Dataset entries
━━━━━━━━━━

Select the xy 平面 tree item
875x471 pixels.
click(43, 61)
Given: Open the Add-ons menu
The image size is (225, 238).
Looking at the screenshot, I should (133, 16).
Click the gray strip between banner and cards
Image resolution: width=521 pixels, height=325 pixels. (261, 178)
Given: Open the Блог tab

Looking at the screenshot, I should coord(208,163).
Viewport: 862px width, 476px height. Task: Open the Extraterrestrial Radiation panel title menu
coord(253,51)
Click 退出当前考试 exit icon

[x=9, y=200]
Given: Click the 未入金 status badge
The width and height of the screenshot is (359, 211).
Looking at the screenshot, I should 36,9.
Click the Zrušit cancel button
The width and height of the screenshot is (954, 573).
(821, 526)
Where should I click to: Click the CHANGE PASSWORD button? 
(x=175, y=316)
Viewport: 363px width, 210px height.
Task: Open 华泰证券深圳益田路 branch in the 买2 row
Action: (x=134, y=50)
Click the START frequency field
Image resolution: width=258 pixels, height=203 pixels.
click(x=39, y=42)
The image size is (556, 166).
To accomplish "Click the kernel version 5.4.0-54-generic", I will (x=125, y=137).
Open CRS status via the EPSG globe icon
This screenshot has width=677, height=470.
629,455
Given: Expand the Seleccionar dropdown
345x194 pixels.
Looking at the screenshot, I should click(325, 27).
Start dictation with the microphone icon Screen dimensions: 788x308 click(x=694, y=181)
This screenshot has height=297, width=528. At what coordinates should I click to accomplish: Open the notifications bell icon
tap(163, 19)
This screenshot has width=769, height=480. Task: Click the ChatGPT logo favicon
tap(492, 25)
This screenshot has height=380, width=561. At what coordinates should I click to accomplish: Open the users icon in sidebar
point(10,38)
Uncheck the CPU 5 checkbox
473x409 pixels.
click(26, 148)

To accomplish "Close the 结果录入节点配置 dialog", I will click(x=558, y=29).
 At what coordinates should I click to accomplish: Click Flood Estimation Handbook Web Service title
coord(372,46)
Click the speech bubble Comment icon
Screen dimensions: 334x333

━━━━━━━━━━

WORK ORDER
From the line containing "Click the speech bubble Comment icon" down to the last line, reproduce the records exactly. Include both ends.

ANSWER SECTION
Click the speech bubble Comment icon
Screen dimensions: 334x333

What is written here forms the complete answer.